= Beginning of Section =
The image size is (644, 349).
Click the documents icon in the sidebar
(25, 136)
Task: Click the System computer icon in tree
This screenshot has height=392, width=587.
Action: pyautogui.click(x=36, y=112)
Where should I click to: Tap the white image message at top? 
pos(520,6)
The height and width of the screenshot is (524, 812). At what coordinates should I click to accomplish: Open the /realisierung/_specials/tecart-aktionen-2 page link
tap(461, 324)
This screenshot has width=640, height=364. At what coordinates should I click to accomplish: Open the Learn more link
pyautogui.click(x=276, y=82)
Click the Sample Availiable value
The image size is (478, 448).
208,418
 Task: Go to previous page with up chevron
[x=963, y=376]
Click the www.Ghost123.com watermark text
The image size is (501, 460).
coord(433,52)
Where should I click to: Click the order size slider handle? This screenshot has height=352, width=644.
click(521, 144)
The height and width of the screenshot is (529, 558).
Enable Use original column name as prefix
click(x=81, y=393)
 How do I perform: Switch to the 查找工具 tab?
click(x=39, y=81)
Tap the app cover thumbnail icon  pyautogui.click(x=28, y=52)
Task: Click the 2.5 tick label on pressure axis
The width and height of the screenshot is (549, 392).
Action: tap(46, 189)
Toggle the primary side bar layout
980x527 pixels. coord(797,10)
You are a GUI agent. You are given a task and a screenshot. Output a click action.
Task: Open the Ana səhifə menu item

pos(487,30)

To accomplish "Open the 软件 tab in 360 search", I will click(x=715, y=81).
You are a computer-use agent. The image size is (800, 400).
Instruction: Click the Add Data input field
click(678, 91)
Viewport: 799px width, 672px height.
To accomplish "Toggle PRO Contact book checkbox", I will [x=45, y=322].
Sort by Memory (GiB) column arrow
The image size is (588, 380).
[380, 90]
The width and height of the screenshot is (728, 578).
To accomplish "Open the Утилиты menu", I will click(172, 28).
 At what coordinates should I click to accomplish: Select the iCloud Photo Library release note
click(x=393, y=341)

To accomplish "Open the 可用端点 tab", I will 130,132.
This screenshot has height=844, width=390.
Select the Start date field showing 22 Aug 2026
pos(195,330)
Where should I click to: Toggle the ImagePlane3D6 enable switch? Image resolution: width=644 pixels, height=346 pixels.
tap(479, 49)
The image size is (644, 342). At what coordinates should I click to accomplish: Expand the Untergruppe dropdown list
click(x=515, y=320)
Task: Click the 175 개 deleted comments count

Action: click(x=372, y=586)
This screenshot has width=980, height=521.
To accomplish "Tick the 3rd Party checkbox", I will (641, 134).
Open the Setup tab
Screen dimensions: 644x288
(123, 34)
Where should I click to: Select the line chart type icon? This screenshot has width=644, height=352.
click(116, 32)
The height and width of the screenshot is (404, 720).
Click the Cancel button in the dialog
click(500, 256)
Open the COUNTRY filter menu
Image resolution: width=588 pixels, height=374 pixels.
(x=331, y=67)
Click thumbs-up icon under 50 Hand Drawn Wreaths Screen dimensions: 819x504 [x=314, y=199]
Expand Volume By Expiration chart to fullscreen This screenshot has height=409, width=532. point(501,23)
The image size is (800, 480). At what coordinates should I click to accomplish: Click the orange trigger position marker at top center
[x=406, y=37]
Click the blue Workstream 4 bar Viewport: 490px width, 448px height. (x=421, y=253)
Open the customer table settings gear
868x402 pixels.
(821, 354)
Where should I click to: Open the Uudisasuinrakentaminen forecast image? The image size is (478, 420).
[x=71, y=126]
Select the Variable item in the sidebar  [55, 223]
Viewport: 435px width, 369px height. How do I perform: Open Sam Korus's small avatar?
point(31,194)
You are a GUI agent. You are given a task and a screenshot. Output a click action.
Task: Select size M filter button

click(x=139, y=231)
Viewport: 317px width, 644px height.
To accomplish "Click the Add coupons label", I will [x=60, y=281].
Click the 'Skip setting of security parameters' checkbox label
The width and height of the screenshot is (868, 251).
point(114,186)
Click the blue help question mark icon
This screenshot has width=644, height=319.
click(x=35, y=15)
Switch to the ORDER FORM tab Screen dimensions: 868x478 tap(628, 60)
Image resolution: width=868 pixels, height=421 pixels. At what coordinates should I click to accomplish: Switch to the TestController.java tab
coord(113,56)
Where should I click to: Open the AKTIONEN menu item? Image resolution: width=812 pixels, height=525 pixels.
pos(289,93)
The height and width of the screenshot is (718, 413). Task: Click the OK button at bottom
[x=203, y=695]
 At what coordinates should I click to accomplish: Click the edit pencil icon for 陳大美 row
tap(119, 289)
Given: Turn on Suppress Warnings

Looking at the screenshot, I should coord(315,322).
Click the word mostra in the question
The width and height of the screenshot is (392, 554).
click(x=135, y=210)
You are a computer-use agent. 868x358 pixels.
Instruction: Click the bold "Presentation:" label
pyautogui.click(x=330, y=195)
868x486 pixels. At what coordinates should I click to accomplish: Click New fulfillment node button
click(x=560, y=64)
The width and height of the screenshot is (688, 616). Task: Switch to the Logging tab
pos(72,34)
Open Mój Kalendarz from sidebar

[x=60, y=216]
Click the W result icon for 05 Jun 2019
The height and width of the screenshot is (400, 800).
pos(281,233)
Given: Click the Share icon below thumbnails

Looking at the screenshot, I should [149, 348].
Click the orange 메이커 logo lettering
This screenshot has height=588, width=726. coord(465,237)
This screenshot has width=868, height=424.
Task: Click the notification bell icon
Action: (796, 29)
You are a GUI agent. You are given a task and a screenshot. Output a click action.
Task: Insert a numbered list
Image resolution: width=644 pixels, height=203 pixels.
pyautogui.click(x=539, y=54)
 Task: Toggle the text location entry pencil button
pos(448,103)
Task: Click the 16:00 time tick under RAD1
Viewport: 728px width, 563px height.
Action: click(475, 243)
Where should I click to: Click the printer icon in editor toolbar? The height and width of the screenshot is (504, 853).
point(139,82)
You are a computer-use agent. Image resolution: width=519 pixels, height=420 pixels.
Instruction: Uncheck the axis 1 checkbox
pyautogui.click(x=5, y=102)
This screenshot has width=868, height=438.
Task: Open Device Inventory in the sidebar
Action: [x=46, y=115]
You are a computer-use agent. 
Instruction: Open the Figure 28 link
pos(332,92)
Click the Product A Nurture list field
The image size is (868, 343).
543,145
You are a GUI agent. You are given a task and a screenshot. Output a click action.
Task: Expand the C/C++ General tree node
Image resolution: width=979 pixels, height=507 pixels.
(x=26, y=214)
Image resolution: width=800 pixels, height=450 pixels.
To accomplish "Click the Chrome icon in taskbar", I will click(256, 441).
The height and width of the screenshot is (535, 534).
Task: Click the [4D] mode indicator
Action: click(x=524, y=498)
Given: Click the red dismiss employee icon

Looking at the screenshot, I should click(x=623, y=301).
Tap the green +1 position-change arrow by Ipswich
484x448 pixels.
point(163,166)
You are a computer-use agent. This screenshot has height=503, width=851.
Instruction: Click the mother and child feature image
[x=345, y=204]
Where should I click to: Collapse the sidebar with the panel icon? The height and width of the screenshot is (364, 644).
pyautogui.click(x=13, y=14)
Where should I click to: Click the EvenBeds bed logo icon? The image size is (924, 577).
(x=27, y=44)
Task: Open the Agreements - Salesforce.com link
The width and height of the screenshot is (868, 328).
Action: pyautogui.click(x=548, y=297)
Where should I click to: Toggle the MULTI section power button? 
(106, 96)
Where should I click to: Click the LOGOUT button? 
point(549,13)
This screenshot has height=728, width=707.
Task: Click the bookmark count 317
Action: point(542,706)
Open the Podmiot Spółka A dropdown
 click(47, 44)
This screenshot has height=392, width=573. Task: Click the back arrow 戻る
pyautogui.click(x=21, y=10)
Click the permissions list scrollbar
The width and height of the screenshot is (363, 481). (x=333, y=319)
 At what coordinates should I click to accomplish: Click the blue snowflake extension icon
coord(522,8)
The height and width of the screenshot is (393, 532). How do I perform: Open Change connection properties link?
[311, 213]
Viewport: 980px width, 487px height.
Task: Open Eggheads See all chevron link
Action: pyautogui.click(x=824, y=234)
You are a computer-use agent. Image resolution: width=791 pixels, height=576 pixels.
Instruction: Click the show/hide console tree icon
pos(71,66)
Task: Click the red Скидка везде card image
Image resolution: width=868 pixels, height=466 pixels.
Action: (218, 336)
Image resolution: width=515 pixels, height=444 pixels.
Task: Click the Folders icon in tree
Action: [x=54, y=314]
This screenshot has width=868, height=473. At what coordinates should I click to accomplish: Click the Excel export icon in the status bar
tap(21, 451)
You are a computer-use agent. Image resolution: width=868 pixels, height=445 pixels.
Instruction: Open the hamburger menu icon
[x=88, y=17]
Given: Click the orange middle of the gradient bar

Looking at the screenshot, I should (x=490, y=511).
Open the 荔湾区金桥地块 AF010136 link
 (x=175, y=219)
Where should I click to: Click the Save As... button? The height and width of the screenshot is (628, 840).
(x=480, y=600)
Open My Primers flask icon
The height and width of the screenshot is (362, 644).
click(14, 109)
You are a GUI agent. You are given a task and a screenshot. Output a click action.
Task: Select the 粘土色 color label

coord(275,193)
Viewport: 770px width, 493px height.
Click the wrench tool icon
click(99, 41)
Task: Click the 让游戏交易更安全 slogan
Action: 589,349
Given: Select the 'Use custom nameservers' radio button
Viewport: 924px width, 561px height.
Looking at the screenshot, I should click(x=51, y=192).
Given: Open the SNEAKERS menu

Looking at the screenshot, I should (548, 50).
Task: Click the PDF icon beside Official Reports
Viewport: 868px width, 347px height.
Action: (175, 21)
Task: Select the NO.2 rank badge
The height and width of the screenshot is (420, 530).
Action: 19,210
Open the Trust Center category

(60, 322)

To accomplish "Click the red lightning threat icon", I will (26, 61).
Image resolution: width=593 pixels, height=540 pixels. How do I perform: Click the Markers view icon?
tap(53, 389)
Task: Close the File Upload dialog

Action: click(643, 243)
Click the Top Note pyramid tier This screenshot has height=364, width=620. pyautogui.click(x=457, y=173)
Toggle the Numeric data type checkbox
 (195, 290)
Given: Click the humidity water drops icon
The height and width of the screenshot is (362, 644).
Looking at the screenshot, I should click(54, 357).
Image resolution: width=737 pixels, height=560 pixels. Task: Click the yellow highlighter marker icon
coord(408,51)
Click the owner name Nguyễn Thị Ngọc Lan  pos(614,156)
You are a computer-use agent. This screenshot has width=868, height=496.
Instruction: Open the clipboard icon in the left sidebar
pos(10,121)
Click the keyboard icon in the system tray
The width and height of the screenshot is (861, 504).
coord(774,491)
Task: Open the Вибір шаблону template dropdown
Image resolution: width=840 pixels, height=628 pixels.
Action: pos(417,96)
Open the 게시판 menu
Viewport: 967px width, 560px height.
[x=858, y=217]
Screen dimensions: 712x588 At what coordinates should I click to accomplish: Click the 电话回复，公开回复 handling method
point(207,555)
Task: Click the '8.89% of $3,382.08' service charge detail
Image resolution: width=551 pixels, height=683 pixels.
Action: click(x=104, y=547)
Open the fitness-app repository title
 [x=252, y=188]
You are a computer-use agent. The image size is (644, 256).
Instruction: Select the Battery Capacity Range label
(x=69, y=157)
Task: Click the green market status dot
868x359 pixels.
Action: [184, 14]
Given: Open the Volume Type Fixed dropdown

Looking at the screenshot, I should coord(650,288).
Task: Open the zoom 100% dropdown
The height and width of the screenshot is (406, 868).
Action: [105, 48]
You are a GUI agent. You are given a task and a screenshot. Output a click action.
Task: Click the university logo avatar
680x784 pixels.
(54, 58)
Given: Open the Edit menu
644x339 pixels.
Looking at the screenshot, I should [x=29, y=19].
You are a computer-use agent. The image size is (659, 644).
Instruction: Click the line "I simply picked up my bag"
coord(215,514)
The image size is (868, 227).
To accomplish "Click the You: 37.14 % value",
= End of Section =
*To do:* Above are the entries. Output exactly the lines beginning with the line that has "Where should I click to: Click the LOGOUT" and ending with the line that has "Given: Select the".

*Answer to the problem:*
Where should I click to: Click the LOGOUT button? 
point(549,13)
This screenshot has height=728, width=707.
Task: Click the bookmark count 317
Action: point(542,706)
Open the Podmiot Spółka A dropdown
 click(47, 44)
This screenshot has height=392, width=573. Task: Click the back arrow 戻る
pyautogui.click(x=21, y=10)
Click the permissions list scrollbar
The width and height of the screenshot is (363, 481). (x=333, y=319)
 At what coordinates should I click to accomplish: Click the blue snowflake extension icon
coord(522,8)
The height and width of the screenshot is (393, 532). How do I perform: Open Change connection properties link?
[311, 213]
Viewport: 980px width, 487px height.
Task: Open Eggheads See all chevron link
Action: pyautogui.click(x=824, y=234)
You are a computer-use agent. Image resolution: width=791 pixels, height=576 pixels.
Instruction: Click the show/hide console tree icon
pos(71,66)
Task: Click the red Скидка везде card image
Image resolution: width=868 pixels, height=466 pixels.
Action: (218, 336)
Image resolution: width=515 pixels, height=444 pixels.
Task: Click the Folders icon in tree
Action: [x=54, y=314]
This screenshot has width=868, height=473. At what coordinates should I click to accomplish: Click the Excel export icon in the status bar
tap(21, 451)
You are a computer-use agent. Image resolution: width=868 pixels, height=445 pixels.
Instruction: Open the hamburger menu icon
[x=88, y=17]
Given: Click the orange middle of the gradient bar

Looking at the screenshot, I should (x=490, y=511).
Open the 荔湾区金桥地块 AF010136 link
 (x=175, y=219)
Where should I click to: Click the Save As... button? The height and width of the screenshot is (628, 840).
(x=480, y=600)
Open My Primers flask icon
The height and width of the screenshot is (362, 644).
click(14, 109)
You are a GUI agent. You are given a task and a screenshot. Output a click action.
Task: Select the 粘土色 color label

coord(275,193)
Viewport: 770px width, 493px height.
Click the wrench tool icon
click(99, 41)
Task: Click the 让游戏交易更安全 slogan
Action: 589,349
Given: Select the 'Use custom nameservers' radio button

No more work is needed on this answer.